Senior Research Scientist - Reinforcement Learning, Moes

Canva Canva · Enterprise · London, United Kingdom · Information Technology

Senior Research Scientist focused on Reinforcement Learning, Mixture of Experts (MoEs), and Agentic Systems for multimodal applications. The role involves developing agent systems, scaling post-training and RL across distributed systems, contributing to research direction, building reward models, and developing evaluation methods.
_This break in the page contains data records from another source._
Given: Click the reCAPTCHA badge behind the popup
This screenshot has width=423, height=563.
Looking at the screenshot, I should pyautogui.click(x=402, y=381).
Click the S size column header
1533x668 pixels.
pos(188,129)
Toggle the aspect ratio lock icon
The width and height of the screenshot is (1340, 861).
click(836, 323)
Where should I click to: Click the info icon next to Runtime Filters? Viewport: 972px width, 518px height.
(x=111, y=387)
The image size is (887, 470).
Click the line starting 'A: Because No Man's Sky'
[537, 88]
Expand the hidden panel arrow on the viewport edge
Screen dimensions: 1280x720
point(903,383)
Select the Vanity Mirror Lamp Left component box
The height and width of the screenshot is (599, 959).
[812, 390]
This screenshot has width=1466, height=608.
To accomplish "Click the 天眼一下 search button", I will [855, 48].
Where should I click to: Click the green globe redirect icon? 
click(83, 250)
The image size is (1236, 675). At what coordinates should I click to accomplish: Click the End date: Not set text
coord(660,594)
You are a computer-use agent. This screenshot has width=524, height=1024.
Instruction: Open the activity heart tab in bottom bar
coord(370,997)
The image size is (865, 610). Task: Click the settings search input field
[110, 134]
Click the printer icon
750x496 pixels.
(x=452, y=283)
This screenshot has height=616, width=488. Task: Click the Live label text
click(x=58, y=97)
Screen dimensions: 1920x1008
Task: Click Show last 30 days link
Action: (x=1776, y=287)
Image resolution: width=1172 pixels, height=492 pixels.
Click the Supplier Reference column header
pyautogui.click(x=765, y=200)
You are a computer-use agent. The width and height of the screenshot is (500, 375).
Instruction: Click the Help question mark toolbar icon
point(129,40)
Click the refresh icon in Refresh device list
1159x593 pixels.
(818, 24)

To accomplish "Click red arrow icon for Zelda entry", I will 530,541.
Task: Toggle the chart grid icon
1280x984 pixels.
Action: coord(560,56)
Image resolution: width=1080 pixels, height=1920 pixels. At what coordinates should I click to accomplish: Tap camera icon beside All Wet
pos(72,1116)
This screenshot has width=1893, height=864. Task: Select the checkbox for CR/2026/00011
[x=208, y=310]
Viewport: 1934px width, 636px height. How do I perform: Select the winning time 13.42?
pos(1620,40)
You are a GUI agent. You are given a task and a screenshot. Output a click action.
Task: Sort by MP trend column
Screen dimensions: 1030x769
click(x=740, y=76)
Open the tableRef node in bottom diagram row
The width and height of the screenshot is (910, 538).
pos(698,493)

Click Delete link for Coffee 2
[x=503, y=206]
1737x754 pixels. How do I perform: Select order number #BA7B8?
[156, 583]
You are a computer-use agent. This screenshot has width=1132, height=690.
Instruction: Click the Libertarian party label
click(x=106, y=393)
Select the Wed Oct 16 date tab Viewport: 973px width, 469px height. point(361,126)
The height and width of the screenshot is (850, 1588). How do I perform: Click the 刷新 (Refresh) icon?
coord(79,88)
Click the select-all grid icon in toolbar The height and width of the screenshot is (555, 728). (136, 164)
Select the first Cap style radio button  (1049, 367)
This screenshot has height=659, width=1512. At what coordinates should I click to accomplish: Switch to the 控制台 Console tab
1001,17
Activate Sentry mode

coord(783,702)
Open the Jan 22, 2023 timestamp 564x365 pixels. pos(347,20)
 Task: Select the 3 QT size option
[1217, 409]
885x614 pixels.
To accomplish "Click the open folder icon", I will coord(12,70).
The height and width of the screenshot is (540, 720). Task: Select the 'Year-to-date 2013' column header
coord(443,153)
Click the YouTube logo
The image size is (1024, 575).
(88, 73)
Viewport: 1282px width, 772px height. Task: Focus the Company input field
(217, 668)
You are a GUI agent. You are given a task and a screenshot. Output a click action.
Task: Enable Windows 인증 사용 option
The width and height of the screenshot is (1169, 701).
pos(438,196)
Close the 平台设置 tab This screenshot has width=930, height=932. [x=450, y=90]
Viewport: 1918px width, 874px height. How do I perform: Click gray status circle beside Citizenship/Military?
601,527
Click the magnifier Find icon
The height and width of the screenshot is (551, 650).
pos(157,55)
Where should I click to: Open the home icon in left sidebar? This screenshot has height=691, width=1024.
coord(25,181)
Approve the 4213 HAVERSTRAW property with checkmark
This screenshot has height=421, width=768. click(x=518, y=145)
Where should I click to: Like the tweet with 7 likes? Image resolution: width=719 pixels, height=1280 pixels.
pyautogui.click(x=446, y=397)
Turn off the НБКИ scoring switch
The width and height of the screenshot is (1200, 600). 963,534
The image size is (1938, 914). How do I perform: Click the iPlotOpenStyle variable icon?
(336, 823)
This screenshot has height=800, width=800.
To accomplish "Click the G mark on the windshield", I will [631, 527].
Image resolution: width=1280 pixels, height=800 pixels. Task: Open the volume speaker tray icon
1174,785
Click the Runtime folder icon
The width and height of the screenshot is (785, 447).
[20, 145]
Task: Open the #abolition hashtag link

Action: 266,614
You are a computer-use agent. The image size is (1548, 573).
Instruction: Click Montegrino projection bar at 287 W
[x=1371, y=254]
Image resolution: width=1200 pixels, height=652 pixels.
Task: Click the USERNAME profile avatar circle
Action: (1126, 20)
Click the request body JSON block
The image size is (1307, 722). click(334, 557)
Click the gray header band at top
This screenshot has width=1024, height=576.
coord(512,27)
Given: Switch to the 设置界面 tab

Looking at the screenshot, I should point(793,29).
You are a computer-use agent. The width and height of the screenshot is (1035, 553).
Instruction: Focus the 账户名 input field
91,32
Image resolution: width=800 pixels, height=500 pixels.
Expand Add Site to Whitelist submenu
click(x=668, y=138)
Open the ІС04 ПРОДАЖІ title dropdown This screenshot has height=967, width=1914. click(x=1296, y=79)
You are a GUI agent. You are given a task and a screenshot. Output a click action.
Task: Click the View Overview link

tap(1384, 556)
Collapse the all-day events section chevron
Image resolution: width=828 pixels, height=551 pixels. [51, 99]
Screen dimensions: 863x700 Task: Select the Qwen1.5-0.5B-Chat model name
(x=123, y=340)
The goal is to convert research breakthroughs into reliable, safe, and high-quality product features.

What you'd actually do

  1. Develop agent systems (planning, multimodal tool use, retrieval, novel training approaches, modeling ablations) for real tasks in design, vision, and language.
  2. Scale post-training and RL across distributed systems (PyTorch) with efficient data loaders, tracing/telemetry, stable training of mixture-of-experts (MoE) architectures, and reproducible pipelines; profile, debug, and optimize.
  3. Contribute to the research agenda for RL/agentic systems aligned with Canva’s product goals; identify high‑leverage bets and retire dead ends quickly.
  4. Build reward models and learning loops: RLHF/RLAIF, preference modeling, DPO/IPO‑style objectives, offline/online RL, curriculum learning, and credit assignment for multi‑step reasoning.
  5. Develop simulation and sandbox tasks that surface failure modes (planning errors, tool‑use brittleness, hallucination, unsafe actions) and turn them into measurable targets.

Skills

Required

  • Implementing and post-training MoEs/LLMs/VLMs/Diffusion models
  • Modifying and adapting open-source models
  • Experimental design
  • Python
  • PyTorch
  • Building agent loops
  • Policy optimization
  • Reward modeling
  • Preference learning
  • Large-scale training
  • Cloud multimodal tooling
  • RL for MoE architectures

Nice to have

  • Video and audio modelling
  • Multi-agent settings
  • Alignment and safety evaluations
  • Red-teaming
  • Risk mitigation for tool-using agents
  • Contributions to open-source, benchmarks, or shared evaluation suites for agents

What the JD emphasized

  • track record of shipped research or publications in MoEs, RL or agents
  • Experience modifying, and adapting open-source models
  • Strong experience with experimental design
  • Fluency in Python and PyTorch
  • Practical experience building agent loops
  • Hands-on experience with policy optimization, reward modeling, and preference learning
  • Experience with large‑scale training
  • Experience with RL for MoE architectures

Other signals

  • Reinforcement Learning
  • Mixture of Experts (MoEs)
  • Agentic Systems
  • Multimodal Models
  • Post-training